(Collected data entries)

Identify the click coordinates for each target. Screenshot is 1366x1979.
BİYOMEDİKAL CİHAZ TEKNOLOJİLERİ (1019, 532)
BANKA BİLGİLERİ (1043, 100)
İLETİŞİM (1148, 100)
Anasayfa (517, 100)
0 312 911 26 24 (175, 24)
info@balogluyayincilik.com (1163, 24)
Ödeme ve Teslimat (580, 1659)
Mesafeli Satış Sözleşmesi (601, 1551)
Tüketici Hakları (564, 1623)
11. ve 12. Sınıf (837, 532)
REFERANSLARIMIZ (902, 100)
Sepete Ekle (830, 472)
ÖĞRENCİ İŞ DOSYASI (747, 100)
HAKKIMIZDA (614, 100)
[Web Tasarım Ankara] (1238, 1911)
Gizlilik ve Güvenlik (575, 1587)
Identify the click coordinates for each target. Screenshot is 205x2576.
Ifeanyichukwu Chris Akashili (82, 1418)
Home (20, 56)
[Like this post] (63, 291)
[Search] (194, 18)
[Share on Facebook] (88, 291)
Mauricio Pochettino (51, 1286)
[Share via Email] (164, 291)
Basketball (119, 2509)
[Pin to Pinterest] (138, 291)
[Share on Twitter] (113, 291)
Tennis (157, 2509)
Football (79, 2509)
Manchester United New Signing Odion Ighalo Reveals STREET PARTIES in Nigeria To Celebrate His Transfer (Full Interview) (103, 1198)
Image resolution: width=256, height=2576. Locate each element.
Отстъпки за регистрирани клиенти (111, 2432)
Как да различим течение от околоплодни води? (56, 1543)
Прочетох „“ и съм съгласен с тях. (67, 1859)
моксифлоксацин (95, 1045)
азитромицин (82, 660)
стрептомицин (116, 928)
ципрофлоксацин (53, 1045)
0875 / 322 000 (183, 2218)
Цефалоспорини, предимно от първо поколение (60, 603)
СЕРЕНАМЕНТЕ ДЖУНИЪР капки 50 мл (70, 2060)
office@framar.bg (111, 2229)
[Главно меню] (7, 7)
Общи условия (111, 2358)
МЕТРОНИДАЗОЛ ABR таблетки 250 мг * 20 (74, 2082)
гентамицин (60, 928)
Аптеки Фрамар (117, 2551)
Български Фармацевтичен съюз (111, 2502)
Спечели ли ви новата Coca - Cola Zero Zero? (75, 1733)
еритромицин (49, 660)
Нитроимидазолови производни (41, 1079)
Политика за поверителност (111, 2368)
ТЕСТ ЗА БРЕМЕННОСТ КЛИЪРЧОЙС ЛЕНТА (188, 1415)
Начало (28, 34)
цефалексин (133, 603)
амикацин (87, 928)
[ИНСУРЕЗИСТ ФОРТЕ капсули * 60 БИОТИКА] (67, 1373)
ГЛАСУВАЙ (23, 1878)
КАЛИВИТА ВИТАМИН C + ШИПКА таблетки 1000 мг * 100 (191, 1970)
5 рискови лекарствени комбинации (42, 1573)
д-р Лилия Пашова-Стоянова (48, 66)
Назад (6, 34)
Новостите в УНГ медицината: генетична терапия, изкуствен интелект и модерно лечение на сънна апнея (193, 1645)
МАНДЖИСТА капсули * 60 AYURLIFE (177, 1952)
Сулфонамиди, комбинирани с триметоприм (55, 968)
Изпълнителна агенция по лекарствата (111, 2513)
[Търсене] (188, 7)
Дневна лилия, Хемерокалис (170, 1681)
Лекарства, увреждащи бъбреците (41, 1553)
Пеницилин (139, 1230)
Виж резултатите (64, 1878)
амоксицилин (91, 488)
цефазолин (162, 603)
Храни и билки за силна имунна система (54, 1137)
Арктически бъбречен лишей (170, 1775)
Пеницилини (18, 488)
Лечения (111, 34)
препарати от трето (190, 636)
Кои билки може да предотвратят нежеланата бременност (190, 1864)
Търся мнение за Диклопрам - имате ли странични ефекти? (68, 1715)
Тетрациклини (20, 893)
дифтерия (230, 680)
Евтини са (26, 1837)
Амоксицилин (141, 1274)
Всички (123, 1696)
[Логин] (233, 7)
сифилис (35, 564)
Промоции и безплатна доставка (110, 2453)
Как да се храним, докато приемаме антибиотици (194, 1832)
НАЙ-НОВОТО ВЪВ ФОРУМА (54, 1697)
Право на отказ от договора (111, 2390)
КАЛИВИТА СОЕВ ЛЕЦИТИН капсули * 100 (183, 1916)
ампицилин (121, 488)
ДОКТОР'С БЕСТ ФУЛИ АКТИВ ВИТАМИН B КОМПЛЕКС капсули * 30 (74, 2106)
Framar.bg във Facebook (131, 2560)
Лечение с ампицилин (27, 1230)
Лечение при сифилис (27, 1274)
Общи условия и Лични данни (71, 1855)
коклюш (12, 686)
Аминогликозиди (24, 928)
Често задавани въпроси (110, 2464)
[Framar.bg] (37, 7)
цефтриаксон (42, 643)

ASSIGNED TASK :: Reproduce the lines of the entries above from the one with "амикацин (87, 928)" to the one with "МАНДЖИСТА капсули * 60 AYURLIFE (177, 1952)", both included, exactly and without any other line.

REPLY TO THE EXERCISE ::
амикацин (87, 928)
[ИНСУРЕЗИСТ ФОРТЕ капсули * 60 БИОТИКА] (67, 1373)
ГЛАСУВАЙ (23, 1878)
КАЛИВИТА ВИТАМИН C + ШИПКА таблетки 1000 мг * 100 (191, 1970)
5 рискови лекарствени комбинации (42, 1573)
д-р Лилия Пашова-Стоянова (48, 66)
Назад (6, 34)
Новостите в УНГ медицината: генетична терапия, изкуствен интелект и модерно лечение на сънна апнея (193, 1645)
МАНДЖИСТА капсули * 60 AYURLIFE (177, 1952)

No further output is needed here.